Conservative Books Now Dumber and Crazier, Much Like the Whole Conservative Movement

March 21st, 2014 10:48 PM

On Friday, McKay Coppins of BuzzFeed detailed two major developments over the past decade or so that, according to some on the right, have hurt conservative book publishing: specialty imprints such as Threshold Editions have had the effect of relegating most righty books to a "niche" a la "science fiction or nutritional self-help guides," and this segregation has created economic pressure for those imprints to issue titles by "cable news and radio provocateurs" instead of "combative intellectuals" in the tradition of the late Allan Bloom.

Coppins presents the massive popularity of Bloom's 1987 work The Closing of the American Mind as the Big Bang for right-leaning books. He opines that it forced establishment publishers to realize "a potentially lucrative fact: Conservatives knew how to read."

From Coppins's piece:

The conservative book business has seen better days...[M]any leading figures in the conservative literati fear the market has devolved into an echo of cable news...

...[S]everal editors, agents, and executives faulted the same trend they were celebrating in 2003, when mainstream publishers began elevating conservative editors, like Adam Bellow and Adrian Zackheim, and luring high-profile Republican figures like consultant Mary Matalin into the book business...

...[W]hat followed was the genrefication of conservative literature...

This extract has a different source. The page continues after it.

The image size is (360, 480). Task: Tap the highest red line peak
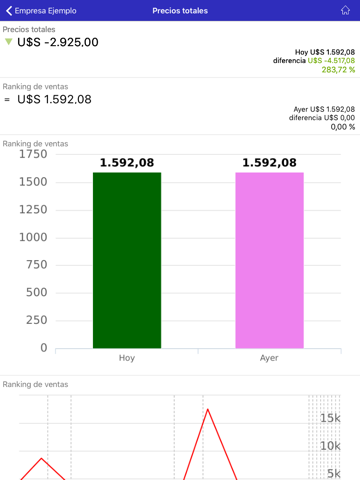(x=208, y=409)
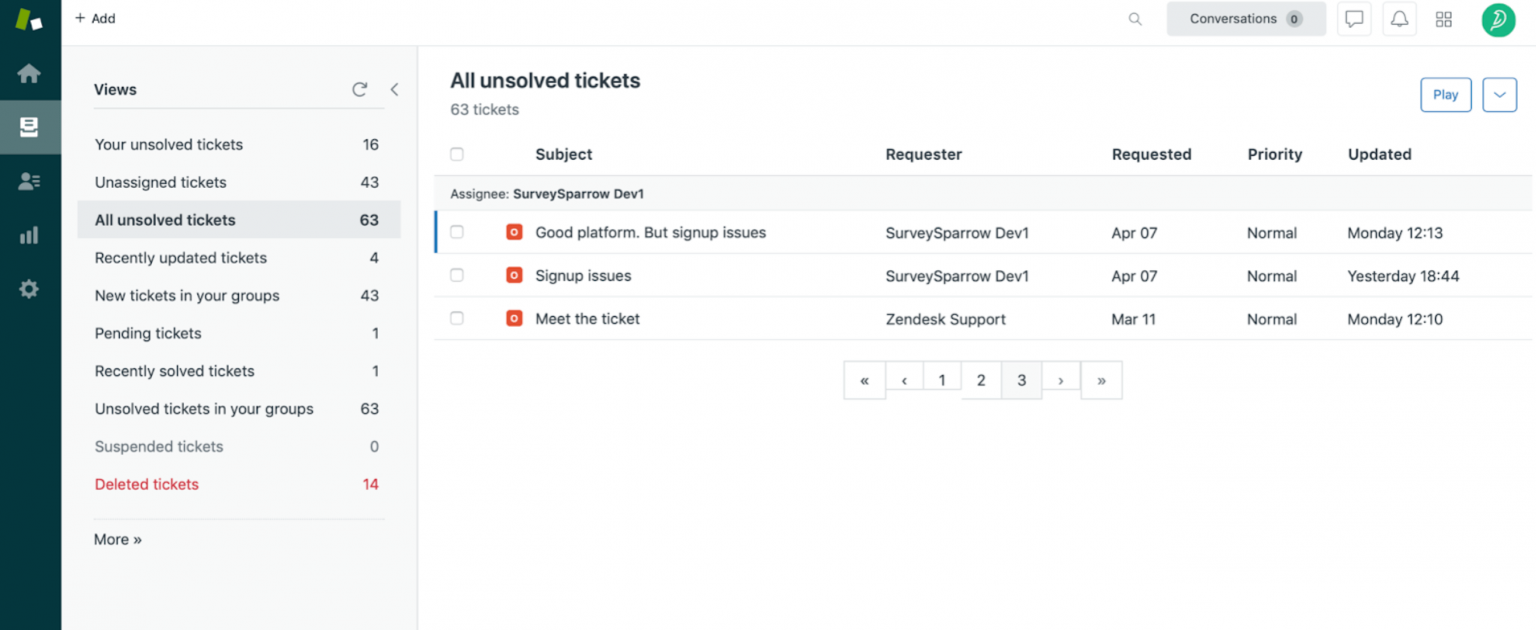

While best-sellers by famous pundits like Bill O’Reilly’s Killing Jesus, and Charles Krauthammer’s Things That Matter continue to give conservative publishing a veneer of wild success, publishers say the ruthless competition on the right has made it increasingly difficult to turn a profit on midlist books...

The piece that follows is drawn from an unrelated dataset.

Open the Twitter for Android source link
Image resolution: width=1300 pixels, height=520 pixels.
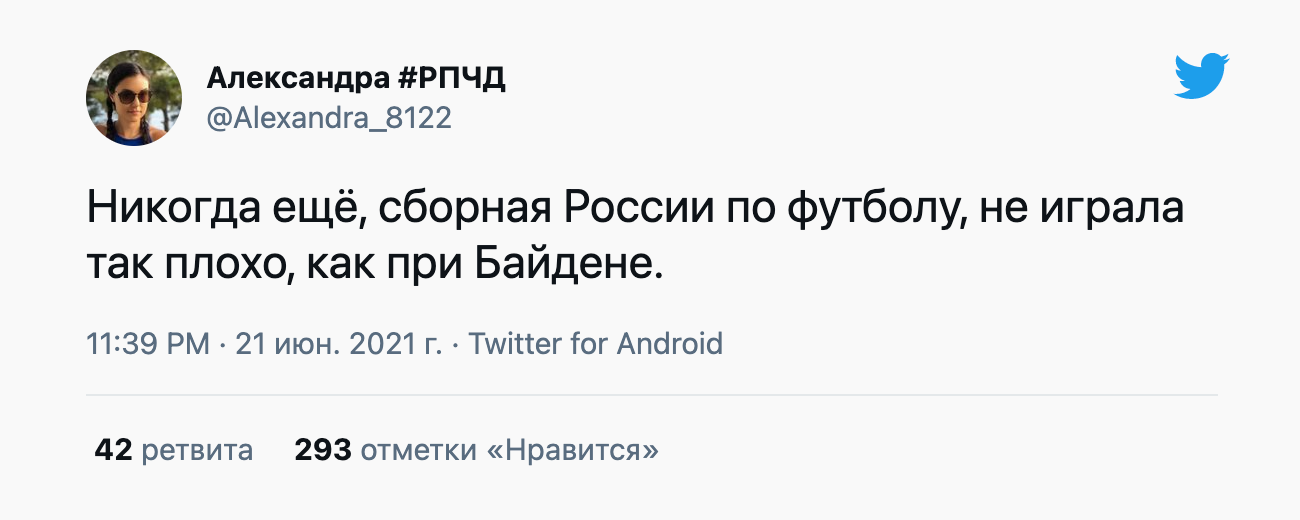pyautogui.click(x=596, y=344)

In a post pegged to Coppins's story, Kevin Drum of Mother Jones sniped:

I always blamed Barack Obama for the death of conservative publishing, but I suppose it's all part of the same dynamic that Coppins is talking about. Basically, Obama drove conservatives into such frenzies of hysteria that their books lost the potential to appeal to anyone except the most hardcore dittoheads...

When everyone turns the dial to 11, you aren't a niche anymore. You're just a crackpot fringe. In this way, the death spiral of conservative publishing is merely a reflection of the death spiral of modern conservatism.